Verification (also known as authentication) is a process of verifying the user is who they claim to be. A goal of verification is to determine if the user is the authentic enrolled user or an impostor. Generally, verification includes four stages: capturing input; filtering unwanted input such as noise; transforming the input to extract a set of feature vectors; generating a statistical representation of the feature vector; and performing a comparison against information previously gathered during an enrollment procedure.
Speaker verification systems (also known as voice verification systems) attempt to match a voice of a speaker whose identity is undergoing verification with a known voice. Speaker verification systems help to provide a means for ensuring secure access by using speech utterances. Verbal submission of a word or phrase or simply a sample of an individual speaker's speaking of a randomly selected word or phrase are provided by a claimant when seeking access to pass through a speaker recognition and/or speaker verification system. An authentic claimant is one whose utterance matches known characteristics associated with the claimed identity.
To train a speaker verification system, a claimant typically provides a speech sample or speech utterance that is scored against a model corresponding to the claimant's claimed identity and a claimant score is then computed to confirm that the claimant is in fact the claimed identity.

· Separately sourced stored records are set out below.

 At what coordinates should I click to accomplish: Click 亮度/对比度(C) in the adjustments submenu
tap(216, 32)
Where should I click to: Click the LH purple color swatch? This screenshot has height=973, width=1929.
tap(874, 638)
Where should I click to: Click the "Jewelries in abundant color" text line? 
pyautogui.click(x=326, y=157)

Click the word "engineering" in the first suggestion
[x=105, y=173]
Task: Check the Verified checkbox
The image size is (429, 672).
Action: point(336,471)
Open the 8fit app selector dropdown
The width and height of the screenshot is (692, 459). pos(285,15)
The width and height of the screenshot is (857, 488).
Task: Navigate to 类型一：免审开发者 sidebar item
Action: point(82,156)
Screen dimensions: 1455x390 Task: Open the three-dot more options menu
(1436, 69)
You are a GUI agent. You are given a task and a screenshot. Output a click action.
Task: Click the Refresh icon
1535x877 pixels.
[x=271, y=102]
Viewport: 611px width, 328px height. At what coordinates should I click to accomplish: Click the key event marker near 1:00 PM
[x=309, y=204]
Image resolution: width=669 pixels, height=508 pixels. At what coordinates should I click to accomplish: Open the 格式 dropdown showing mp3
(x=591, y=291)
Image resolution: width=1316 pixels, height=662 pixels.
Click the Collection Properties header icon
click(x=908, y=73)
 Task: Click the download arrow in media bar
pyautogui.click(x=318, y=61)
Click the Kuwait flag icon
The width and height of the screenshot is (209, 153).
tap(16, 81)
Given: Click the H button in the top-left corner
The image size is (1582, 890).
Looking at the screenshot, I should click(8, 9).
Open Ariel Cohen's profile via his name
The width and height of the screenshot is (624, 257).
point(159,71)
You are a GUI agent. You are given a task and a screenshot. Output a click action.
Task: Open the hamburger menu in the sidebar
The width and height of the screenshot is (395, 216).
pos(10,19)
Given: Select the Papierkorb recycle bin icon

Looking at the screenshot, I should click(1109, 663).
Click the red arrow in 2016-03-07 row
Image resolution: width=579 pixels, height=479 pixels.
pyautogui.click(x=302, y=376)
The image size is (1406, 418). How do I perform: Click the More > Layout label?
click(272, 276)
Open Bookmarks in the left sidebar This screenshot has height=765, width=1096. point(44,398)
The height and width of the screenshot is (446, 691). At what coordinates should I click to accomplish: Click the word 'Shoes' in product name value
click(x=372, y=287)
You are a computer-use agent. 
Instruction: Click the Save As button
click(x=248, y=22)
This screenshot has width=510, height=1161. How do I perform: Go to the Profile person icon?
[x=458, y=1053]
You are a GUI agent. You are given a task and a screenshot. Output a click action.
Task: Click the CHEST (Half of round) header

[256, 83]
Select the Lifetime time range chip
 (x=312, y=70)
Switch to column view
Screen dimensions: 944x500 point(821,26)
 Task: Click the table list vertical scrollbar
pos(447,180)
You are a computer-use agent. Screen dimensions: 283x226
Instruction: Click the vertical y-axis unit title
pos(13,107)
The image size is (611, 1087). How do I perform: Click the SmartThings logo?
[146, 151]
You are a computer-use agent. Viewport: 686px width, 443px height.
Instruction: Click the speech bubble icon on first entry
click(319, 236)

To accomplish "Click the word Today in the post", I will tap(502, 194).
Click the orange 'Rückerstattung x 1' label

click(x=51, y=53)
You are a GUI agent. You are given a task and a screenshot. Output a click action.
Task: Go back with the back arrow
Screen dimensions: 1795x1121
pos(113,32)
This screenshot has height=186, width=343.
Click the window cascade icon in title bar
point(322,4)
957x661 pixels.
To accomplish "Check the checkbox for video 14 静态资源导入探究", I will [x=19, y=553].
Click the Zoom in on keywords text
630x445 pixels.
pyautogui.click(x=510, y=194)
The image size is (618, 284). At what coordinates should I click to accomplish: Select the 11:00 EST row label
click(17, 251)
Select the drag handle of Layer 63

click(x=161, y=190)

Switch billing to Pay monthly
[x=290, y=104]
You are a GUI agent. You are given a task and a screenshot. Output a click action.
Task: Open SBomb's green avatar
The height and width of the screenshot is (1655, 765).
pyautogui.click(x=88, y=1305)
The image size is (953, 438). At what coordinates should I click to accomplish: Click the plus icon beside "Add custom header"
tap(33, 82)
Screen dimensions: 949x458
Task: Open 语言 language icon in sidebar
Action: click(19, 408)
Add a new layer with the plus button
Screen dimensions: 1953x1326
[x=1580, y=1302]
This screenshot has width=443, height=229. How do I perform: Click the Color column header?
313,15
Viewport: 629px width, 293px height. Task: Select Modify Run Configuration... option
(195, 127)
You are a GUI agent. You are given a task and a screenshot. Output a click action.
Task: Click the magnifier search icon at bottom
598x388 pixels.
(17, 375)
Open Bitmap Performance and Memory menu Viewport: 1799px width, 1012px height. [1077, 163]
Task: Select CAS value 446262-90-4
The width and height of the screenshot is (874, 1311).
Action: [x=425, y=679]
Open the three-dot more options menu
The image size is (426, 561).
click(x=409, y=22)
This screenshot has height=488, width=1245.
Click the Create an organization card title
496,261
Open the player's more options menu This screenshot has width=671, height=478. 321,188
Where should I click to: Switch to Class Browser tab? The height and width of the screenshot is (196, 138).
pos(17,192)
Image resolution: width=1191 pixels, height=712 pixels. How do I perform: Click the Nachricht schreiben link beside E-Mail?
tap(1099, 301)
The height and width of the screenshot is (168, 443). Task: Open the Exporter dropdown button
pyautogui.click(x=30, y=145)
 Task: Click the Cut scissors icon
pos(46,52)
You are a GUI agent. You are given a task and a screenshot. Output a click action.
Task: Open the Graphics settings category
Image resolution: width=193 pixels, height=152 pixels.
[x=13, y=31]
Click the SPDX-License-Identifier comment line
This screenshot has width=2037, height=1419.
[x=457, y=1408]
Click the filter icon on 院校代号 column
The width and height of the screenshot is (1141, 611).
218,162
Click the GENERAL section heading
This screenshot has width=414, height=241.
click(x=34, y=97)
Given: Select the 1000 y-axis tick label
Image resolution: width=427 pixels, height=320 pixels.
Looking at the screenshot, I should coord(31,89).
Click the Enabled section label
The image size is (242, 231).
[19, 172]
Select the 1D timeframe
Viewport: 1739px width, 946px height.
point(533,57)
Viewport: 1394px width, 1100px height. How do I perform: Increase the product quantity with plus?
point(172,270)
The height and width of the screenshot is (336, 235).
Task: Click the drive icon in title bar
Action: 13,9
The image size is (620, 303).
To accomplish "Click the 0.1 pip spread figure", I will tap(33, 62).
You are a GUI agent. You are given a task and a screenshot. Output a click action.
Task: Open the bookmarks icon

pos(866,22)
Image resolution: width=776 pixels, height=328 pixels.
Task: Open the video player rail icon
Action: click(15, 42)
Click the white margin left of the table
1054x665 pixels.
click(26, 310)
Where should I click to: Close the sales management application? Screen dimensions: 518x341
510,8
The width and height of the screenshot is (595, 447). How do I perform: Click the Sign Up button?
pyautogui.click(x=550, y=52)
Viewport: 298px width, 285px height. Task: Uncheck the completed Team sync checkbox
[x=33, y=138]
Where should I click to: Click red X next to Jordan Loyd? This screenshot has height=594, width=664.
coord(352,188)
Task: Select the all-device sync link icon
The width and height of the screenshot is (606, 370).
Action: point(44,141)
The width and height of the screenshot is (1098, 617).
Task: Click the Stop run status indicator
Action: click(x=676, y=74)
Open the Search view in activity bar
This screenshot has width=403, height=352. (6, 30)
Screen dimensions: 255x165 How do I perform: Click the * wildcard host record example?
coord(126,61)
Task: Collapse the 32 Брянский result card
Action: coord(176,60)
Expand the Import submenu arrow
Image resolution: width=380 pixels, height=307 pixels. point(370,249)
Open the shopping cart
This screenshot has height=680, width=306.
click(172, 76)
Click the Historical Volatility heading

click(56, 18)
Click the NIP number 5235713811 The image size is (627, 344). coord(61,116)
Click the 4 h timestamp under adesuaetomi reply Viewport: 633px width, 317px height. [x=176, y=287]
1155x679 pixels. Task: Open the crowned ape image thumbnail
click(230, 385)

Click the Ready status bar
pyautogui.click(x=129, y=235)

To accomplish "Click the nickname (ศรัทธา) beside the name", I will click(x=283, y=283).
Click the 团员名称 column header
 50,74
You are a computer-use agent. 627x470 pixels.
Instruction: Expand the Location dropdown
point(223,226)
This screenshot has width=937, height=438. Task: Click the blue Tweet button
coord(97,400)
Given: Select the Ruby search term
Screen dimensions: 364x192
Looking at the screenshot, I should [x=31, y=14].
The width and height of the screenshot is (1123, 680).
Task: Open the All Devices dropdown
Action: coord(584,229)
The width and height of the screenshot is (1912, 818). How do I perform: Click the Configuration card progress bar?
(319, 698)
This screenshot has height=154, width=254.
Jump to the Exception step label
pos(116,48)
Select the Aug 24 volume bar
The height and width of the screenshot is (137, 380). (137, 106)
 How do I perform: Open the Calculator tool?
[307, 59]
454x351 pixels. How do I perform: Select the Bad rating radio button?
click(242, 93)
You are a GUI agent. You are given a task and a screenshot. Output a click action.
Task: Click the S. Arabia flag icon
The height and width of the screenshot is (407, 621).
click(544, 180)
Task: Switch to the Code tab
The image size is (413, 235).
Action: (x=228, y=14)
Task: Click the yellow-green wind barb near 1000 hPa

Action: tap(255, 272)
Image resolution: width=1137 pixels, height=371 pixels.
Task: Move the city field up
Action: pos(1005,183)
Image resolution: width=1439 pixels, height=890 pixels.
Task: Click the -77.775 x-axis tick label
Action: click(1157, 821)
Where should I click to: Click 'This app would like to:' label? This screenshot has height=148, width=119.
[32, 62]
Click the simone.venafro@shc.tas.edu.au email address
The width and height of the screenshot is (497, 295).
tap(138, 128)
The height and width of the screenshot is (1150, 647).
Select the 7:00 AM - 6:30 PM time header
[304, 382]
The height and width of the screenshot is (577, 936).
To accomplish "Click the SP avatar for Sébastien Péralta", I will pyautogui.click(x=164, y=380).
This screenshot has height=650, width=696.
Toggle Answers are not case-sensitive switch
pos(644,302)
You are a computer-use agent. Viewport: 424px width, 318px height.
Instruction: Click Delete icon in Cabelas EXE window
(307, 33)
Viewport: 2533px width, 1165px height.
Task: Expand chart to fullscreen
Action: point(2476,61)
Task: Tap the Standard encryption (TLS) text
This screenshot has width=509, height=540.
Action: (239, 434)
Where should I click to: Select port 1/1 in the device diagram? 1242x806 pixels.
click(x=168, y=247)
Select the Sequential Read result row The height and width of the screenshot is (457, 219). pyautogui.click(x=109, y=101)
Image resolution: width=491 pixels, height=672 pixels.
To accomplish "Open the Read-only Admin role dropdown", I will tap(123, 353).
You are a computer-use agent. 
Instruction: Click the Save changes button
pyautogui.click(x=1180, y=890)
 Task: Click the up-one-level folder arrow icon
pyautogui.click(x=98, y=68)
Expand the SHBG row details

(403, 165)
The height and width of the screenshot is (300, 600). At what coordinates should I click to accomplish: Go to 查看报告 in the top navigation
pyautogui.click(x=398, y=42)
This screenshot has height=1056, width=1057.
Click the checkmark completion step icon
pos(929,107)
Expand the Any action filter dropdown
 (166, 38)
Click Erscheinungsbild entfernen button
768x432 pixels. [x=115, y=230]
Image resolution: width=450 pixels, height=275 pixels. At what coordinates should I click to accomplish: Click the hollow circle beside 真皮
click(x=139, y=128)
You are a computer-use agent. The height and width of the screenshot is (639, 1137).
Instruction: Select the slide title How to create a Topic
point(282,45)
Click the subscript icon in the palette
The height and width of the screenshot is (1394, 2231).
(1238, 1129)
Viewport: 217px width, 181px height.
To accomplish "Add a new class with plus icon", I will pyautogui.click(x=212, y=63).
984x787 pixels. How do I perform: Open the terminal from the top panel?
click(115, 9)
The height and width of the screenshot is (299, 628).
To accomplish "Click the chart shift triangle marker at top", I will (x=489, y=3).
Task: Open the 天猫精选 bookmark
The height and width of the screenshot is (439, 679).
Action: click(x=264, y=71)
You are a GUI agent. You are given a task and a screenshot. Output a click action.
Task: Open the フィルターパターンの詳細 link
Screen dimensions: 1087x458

Conventional speaker verification systems typically suffer in terms of relatively large memory requirements, an undesirable high complexity, and an unreliability associated with each of the first conventional method and the second conventional method to perform speaker verification. For example, in many speaker verification systems, Hidden Markov Models (HMM) are used to model speaker's voice characteristics. Using Hidden Markov Models, however, may be very expensive in terms of computation resources and memory usage making Hidden Markov Models less suitable for use in resource constrained or limited systems.
Speaker verification systems implementing vector quantization (VQ) schemes, on the other hand, may have low computation and memory usage requirement. Unfortunately, vector quantization schemes often suffer from a drawback of not taking into account the variation of a speaker's voice over time because typical vector quantization schemes represent a “static-snapshot” of a person's voice over the period of an utterance.
Another challenge posed under real-life operating environments is that noise and background sounds may be detected and considered as part of the utterance and thereby become a source of performance degradation in speaker verification systems. Noise may occur as a result of differences in transducers, acoustic environment, and communication channel characteristics used in a given verification system.